Pakistan has been battling insurgency since shortly after it decided to ally with the US following its invasion of Afghanistan in 2001, and a terror-stricken Pakistan came out of fear in 2015when National Action Plan (NAP) was announced by the Government of Pakistan to crack down on terrorism. A close coordination and cooperation between armed forces and civilian leadership made Zarb-i-Azb a great success, destroying footholds of the most feared terrorists entrenched in North Waziristan and Khyber Agency. It was also a year of great reckoning when Pakistan was able to offer its assistance to France to counter-terror threat there following the massacre in Paris. Though violence declined in recent years and NAP became a reference point for everything but the remnants of militant groups are still able to carry out periodic bloody attacks.

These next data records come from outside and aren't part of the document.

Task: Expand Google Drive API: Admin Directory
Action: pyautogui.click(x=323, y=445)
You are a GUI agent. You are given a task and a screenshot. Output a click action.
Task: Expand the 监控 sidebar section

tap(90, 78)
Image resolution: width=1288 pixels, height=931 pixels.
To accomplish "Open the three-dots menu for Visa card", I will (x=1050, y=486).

Pakistan’s counter-terrorism policy sometimes is seen reactive in nature: it only acts in response to the incident/event rather than adopting a pro-active approach to deal with the issue of terrorism. Though it has devised counter-terrorism strategies and conducted a series of military offensives but there is so much left to achieve. Following the recent attacks, Pakistan has sealed its border with Afghanistan. The authorities have also issued shoot-at-sight orders for those found trying to cross over. The gate at Torkham border is closed and all kinds of trade and commercial activities are suspended. Moreover, Pakistan Army is targeting militant hideouts close to the Pak-Afghan border. It has also asked the Afghan government to take action against 76 Pakistani terrorists operating from Afghan territory or hand them over to Pakistan so that they could be tried for their involvement in terror-related activities.

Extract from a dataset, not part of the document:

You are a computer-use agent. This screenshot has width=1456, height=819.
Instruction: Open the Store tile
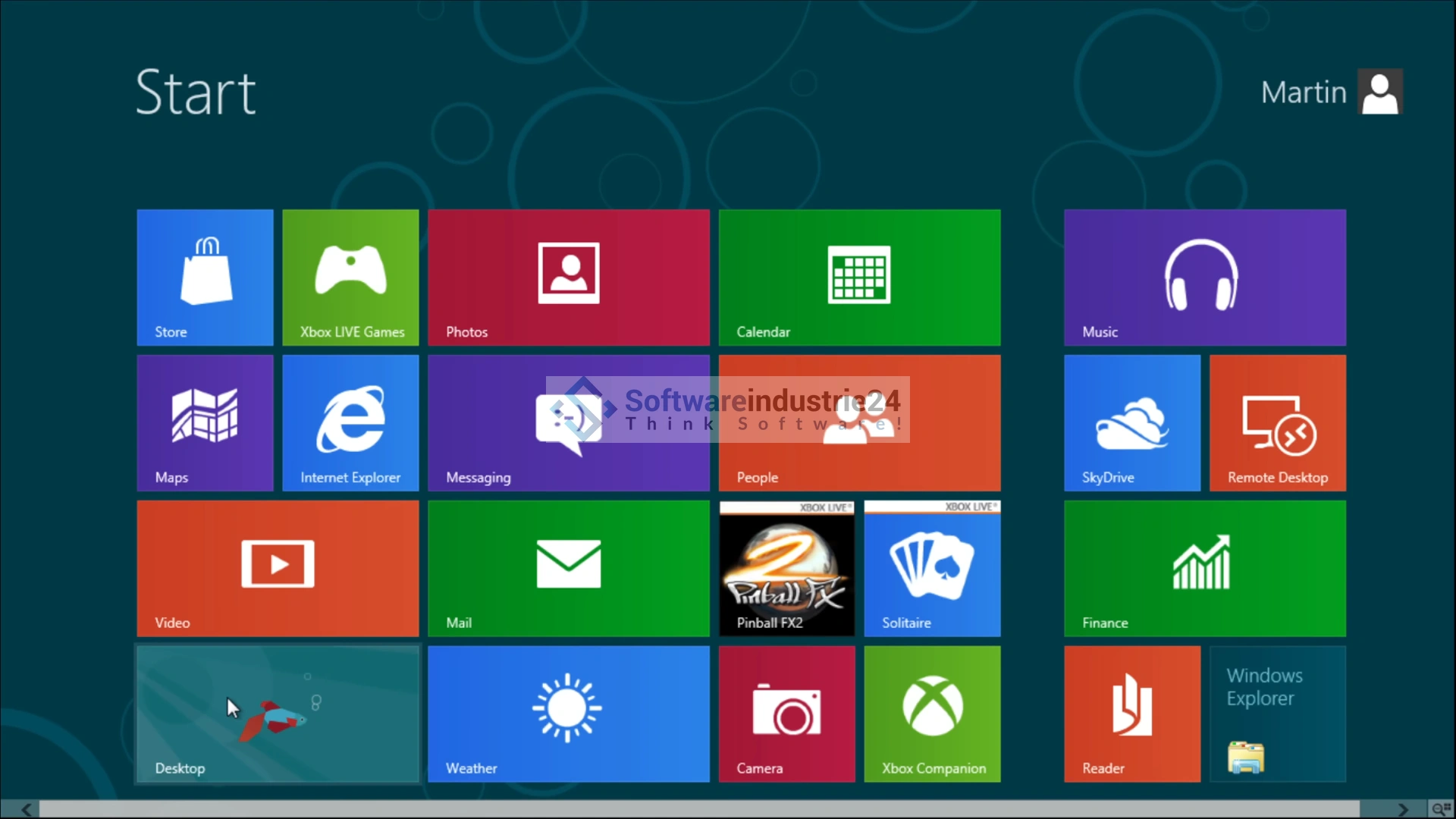205,278
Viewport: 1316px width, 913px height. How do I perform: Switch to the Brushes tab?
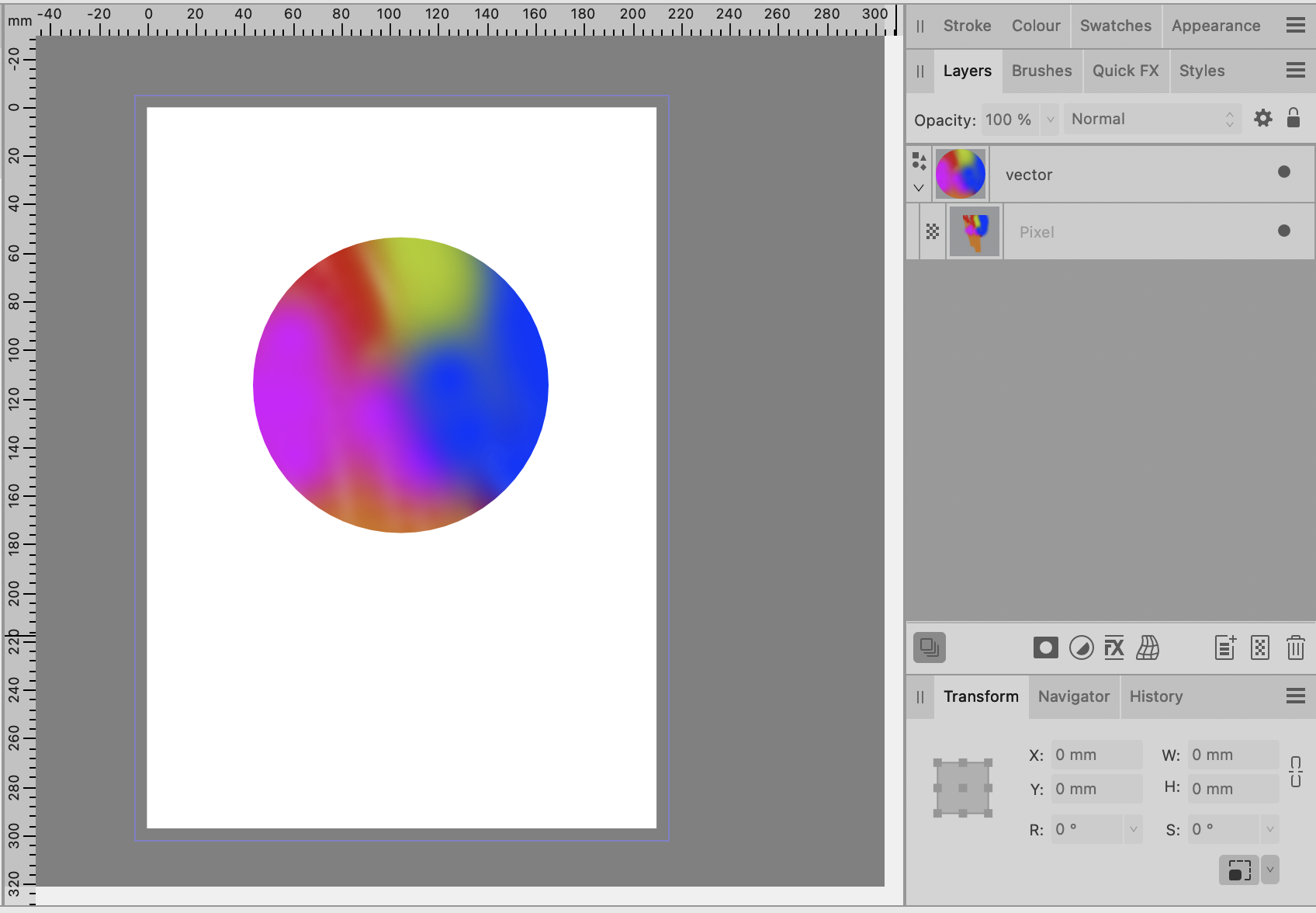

It’s important to mention that enhanced security measures taken along the Pak-Afghan border are to fight the common enemy, which include terrorists of all hues and colour. After loss of so many lives over past two decades, Pakistan has no choice but to take firm action against the killers. Beside the loss of lives, this such enemy terrorists have succeeded in stagnating economic progress of the country. Therefore, a firm resolve is needed to stop the terrorism activities once for all. Firstly, it is time to review and abandon any and all backing of militant/jihadi groups/networks. Pakistan has to make a clean break on this issue. Secondly, any and all sanctuaries for militant groups needs to be destroyed and dismantled along Pak-Afghan border.
General Bajwa, Pakistan Army Chief, has vowed to eliminate all kinds of terrorist, and to seek co-operation of all neighbours in doing so. One can foresee now that Pakistan is heading in the right direction. Instead of Afghanistan blaming Pakistan and Pakistan blaming Afghanistan, both deciding to join hands and fight together all terrorists, both good and bad, is a welcome move. China has already offered its support to Pakistan in the fight against terrorism and extremism. This positive attitude needs to be explored and developed. While there would be sufficient due caution and so slow speed to ensure that nobody takes undue advantage of the other in the process, one hopes this could lead to a breakthrough in regional peace and friendships. The recent approach by the Pakistani government is better and practical as it’s impossible to change neighbours but somehow possible to turn enemies into friends. Terrorism is a mutual problem and it can be tackled only by mutual cooperation. Strict border control is also need of the hour by and between Pakistan and Afghanistan, besides boost to NAP be given in Pak territory. A coherent implementable policy and well thought-out strategy is required and it’s always better late than never.
—The writer is a Researcher at Islamabad Policy Research Institute, a think tank based in Islamabad.